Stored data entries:
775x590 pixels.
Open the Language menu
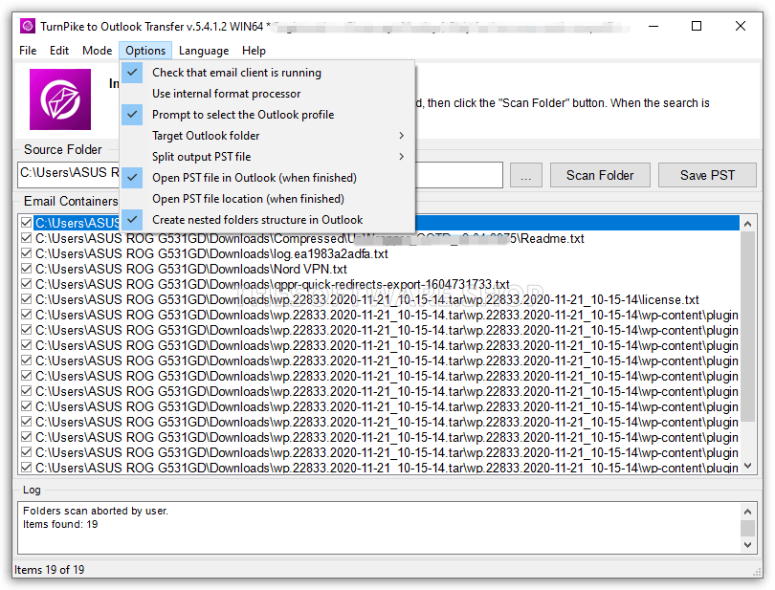204,51
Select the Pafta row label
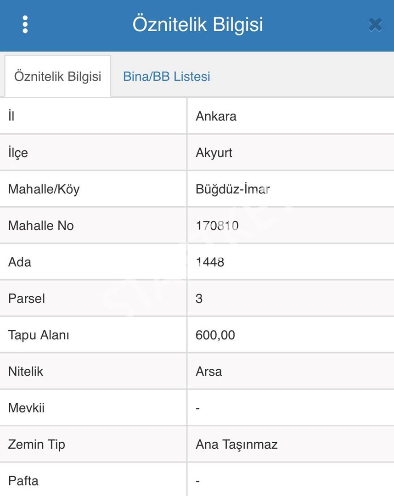 23,481
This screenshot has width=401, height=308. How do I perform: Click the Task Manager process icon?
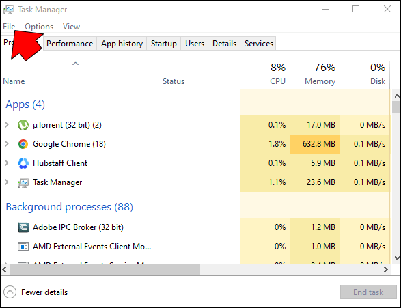pyautogui.click(x=23, y=182)
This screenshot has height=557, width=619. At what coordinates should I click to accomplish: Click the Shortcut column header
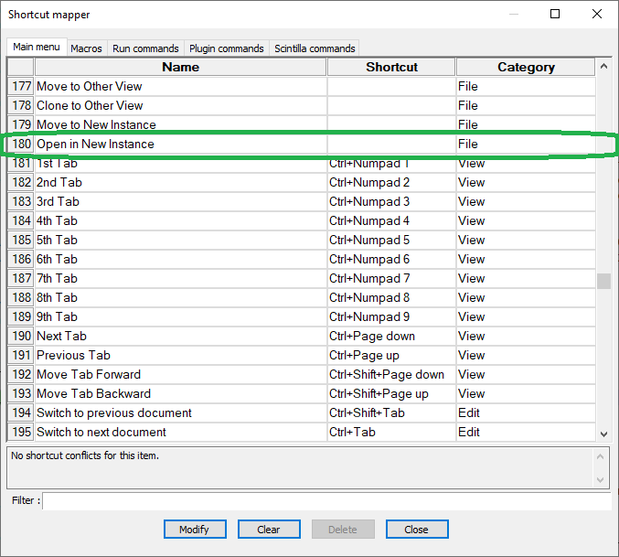pyautogui.click(x=391, y=67)
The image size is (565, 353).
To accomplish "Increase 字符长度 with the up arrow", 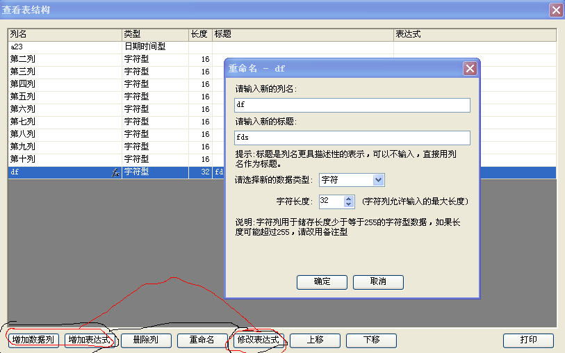I will click(350, 198).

TASK GOAL: Starting at the line above that contains "This screenshot has width=401, height=308.", transcribe every line exactly through the line that contains "The image size is (565, 353).", including that last one, and skip the pictures.

WRITTEN SOLUTION:
This screenshot has width=401, height=308. How do I perform: Click the Task Manager process icon?
pyautogui.click(x=23, y=182)
This screenshot has height=557, width=619. At what coordinates should I click to accomplish: Click the Shortcut column header
pyautogui.click(x=391, y=67)
The image size is (565, 353).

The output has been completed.